Assignment:
Please output exactly the lines from the one that holds "The height and" through the final line of the data, and nothing else; leave out any pictures.

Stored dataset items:

=== Begin Enclosure ===

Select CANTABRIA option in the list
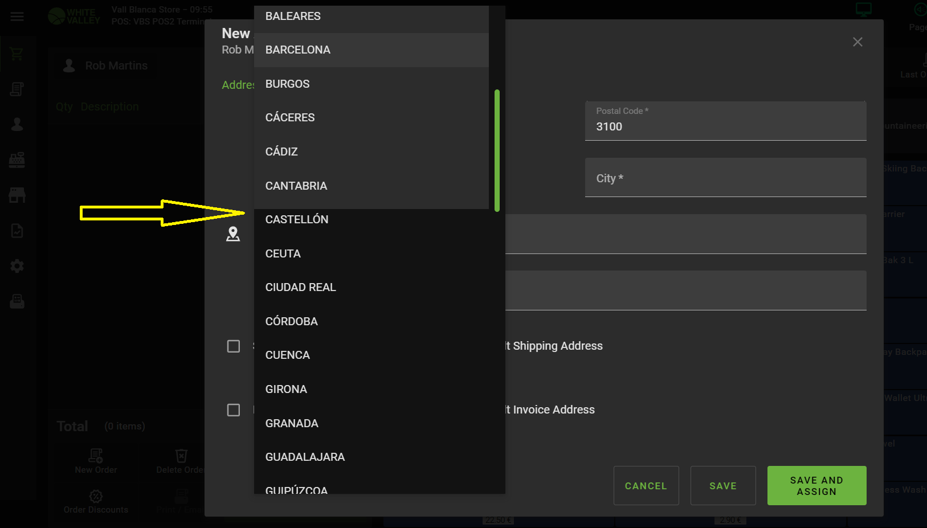Image resolution: width=927 pixels, height=528 pixels. coord(296,186)
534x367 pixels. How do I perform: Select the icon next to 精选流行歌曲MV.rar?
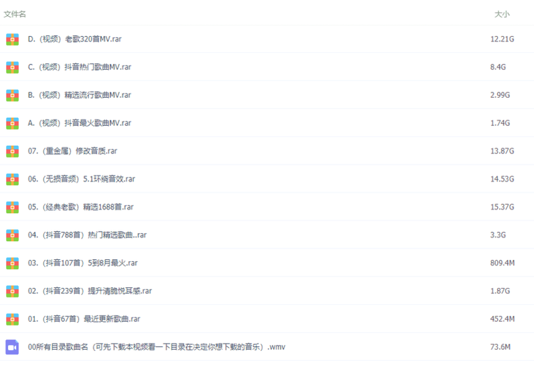(x=12, y=95)
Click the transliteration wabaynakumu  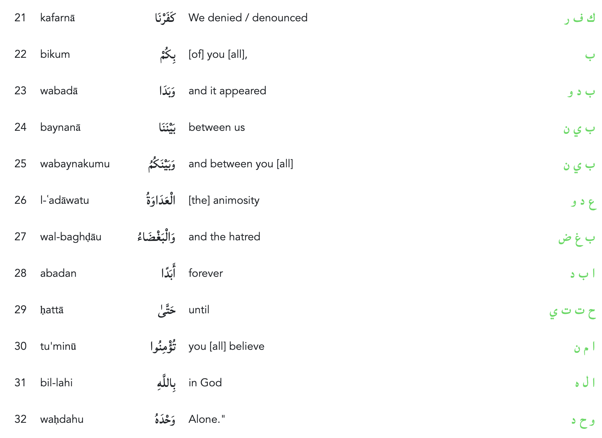tap(75, 164)
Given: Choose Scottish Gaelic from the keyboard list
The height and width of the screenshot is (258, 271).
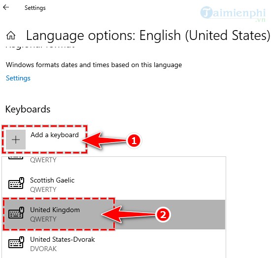Looking at the screenshot, I should click(114, 185).
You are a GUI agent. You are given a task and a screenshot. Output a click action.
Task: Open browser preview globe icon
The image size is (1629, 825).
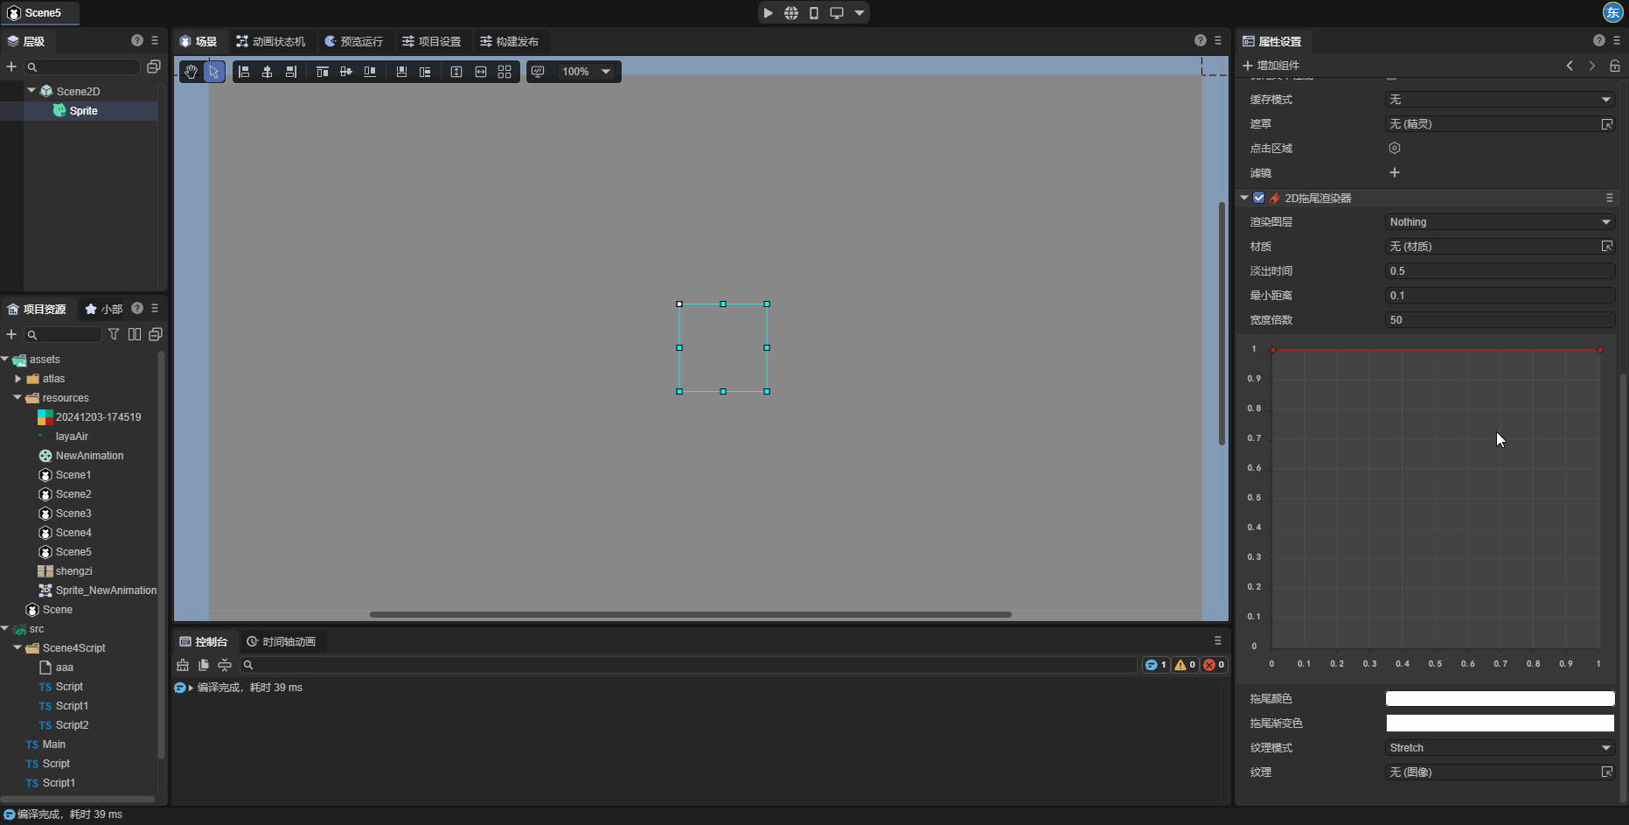[791, 13]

=== End Enclosure ===

Result for this exercise:
The height and width of the screenshot is (258, 271).
Looking at the screenshot, I should click(114, 185).
You are a GUI agent. You are given a task and a screenshot. Output a click action.
Task: Open browser preview globe icon
The image size is (1629, 825).
[791, 13]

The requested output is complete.